In a world of drab IT clones, a dash of creativity can grab attention. Dell has long offered a choice of lid designs on its laptops, and the latest Inspiron Mini 10 follows suit with seven vibrant colours to pick from. That isn't the only appeal, though, as the whole netbook looks more interesting than most.

It's the decision to position the hinge slightly forward from the back of the base that gives the Mini 10 its distinctive look. Partly to allow for a six-cell battery without a protrusion at the rear, partly to leave space for future port additions, it makes the Dell progressively thicker from front to back. But it also makes it stand out from the netbook crowd.

The cherry-red finish on our sample contrasted nicely with the white base and the black interior, and the 10.1in screen surround is thick and glossy, like the screen itself. We're delighted to see a 1366 x 768 resolution on this top-end model, as it makes a difference in daily use, particularly when browsing web pages.
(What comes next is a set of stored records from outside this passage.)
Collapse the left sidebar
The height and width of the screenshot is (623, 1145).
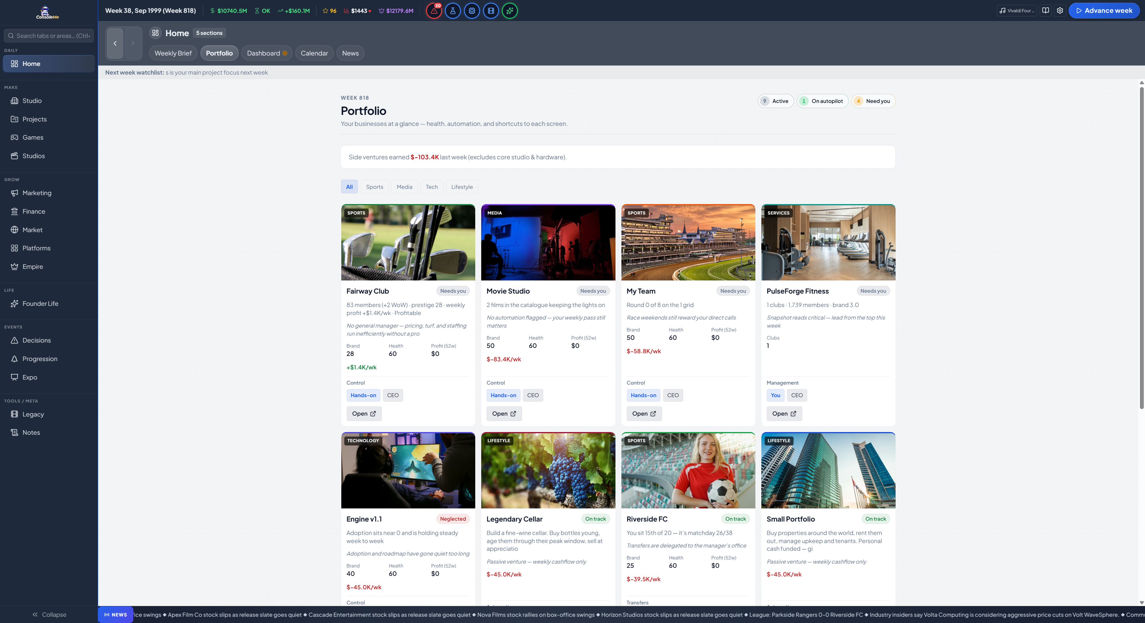pos(49,615)
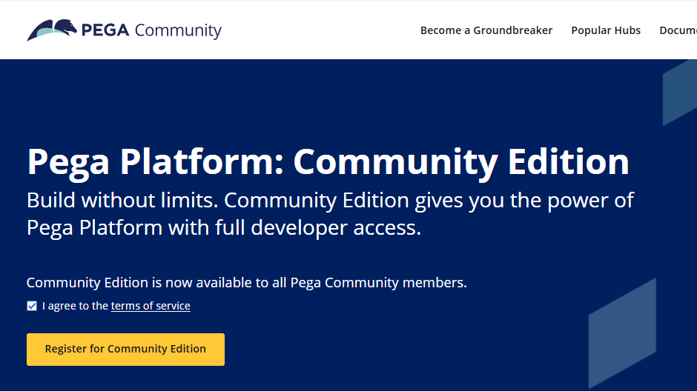
Task: Open the Popular Hubs menu
Action: (605, 30)
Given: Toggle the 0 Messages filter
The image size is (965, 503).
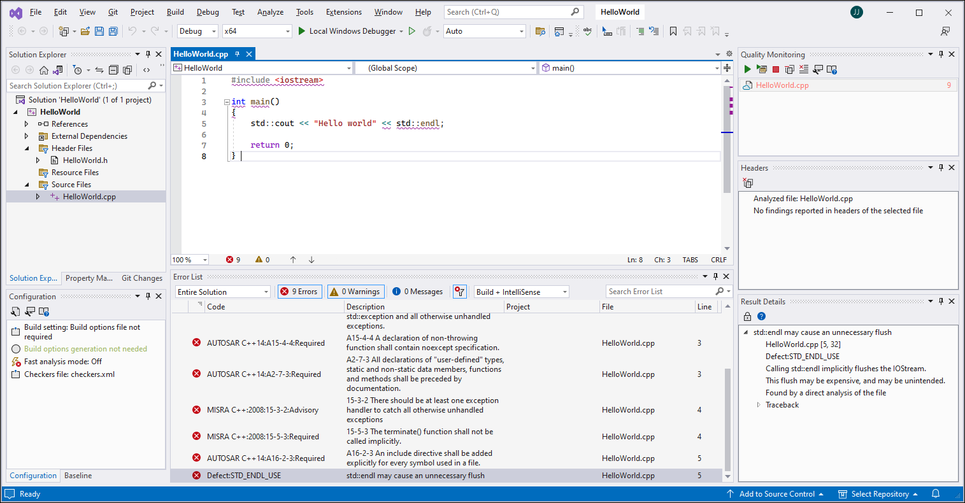Looking at the screenshot, I should [417, 291].
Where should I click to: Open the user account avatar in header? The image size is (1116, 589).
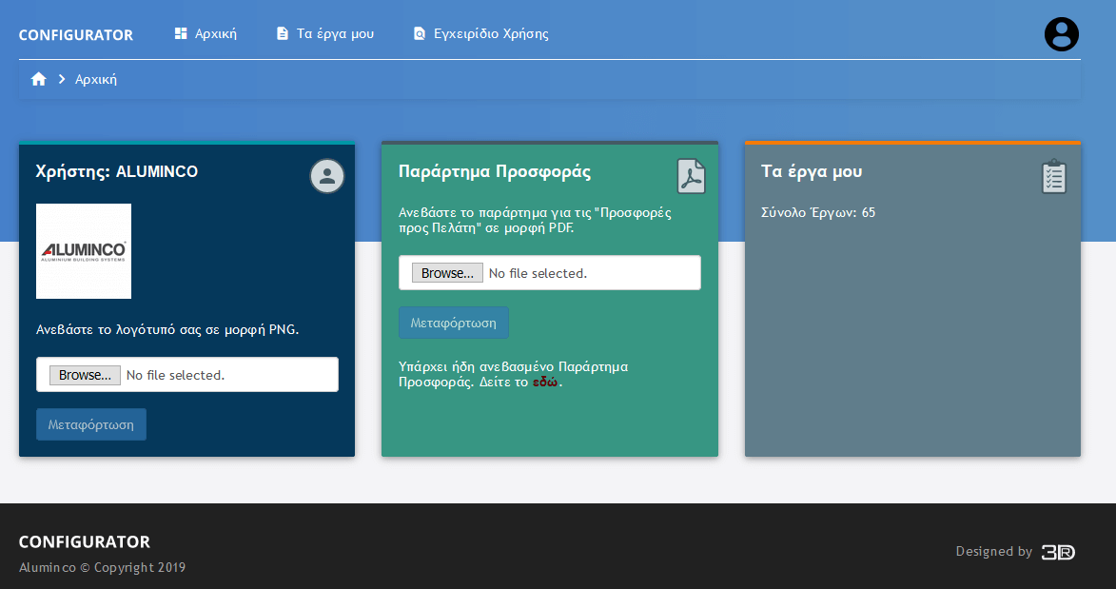click(1061, 34)
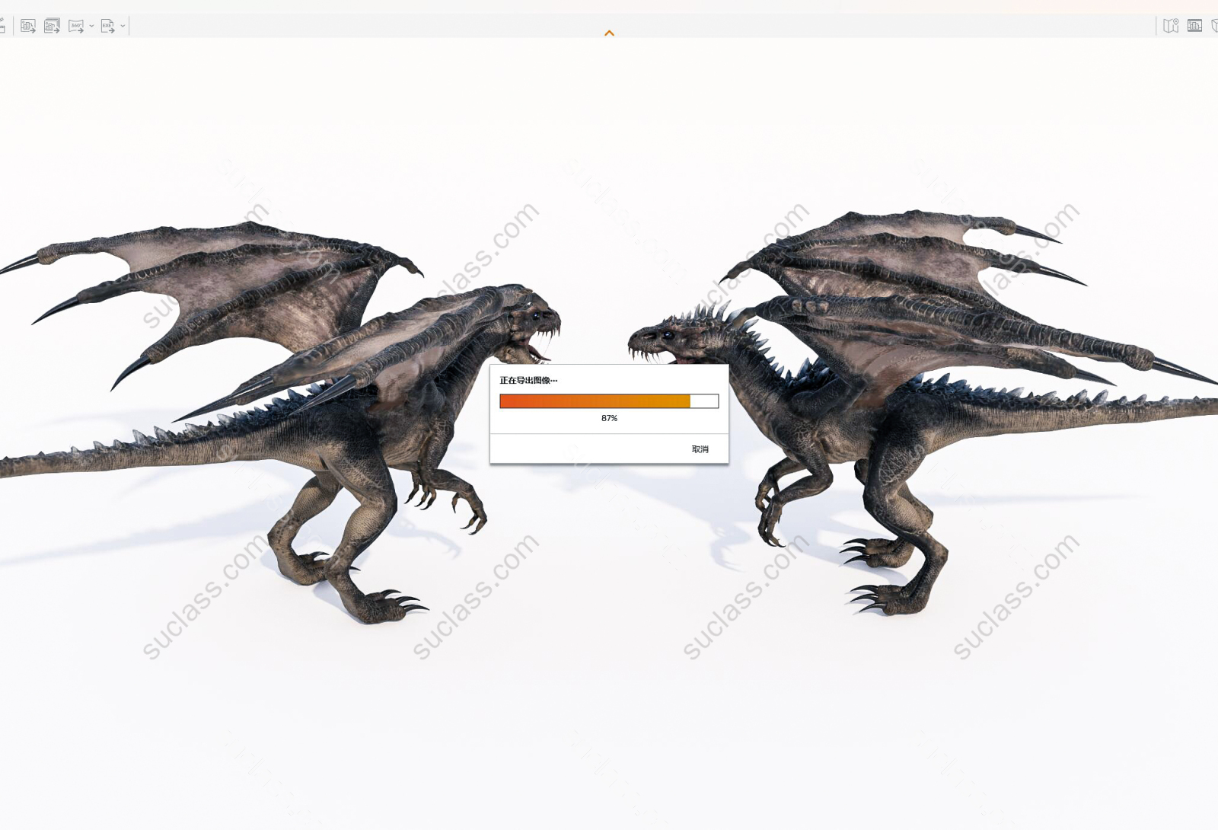Click the 87% progress label

[609, 418]

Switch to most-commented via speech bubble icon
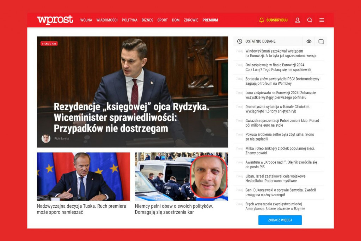tap(321, 42)
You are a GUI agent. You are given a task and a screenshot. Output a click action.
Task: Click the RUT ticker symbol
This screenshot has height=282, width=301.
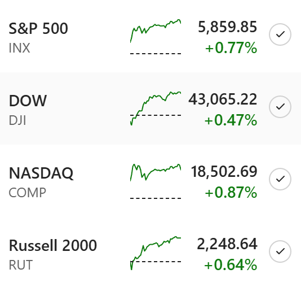(21, 265)
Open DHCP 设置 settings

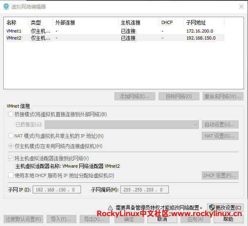220,175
It fits the 10.1in size nicely too, and it's matched by a decent backlight and reasonably good contrast. We're not blown away by its quality, but in netbook terms it's one of the better screens.

There are some advances inside too. Intel's Pine Trail platform, comprising an Atom N450 and the NM10 chipset, had it running through our benchmarks at the usual pace - a score of 0.32 is as expected. But this netbook has an extra addition to give it an edge: as well as the Intel GMA 3150 graphics, which won't handle HD video, you get a Broadcom CrystalHD Media Accelerator, which will.

To test it, we downloaded the release candidate of Adobe's Flash 10.1 and updated the CrystalHD drivers. This done, YouTube and iPlayer videos ran smoothly at 480p, and upping that to the screen's optimum 720p resolution saw it very close to smooth playback. We still saw dropped frames in fast-moving scenes, but for the most part it's surprisingly watchable.

The best part is that all that entertainment won't kill the battery, as Dell has plumped for a six-cell unit that provides an impressive amount of juice. Our light-use test, leaving the netbook idle, saw it die just two minutes short of the ten-hour mark, which is remarkable. That fell to 5hrs 2mins when pushed to its limits.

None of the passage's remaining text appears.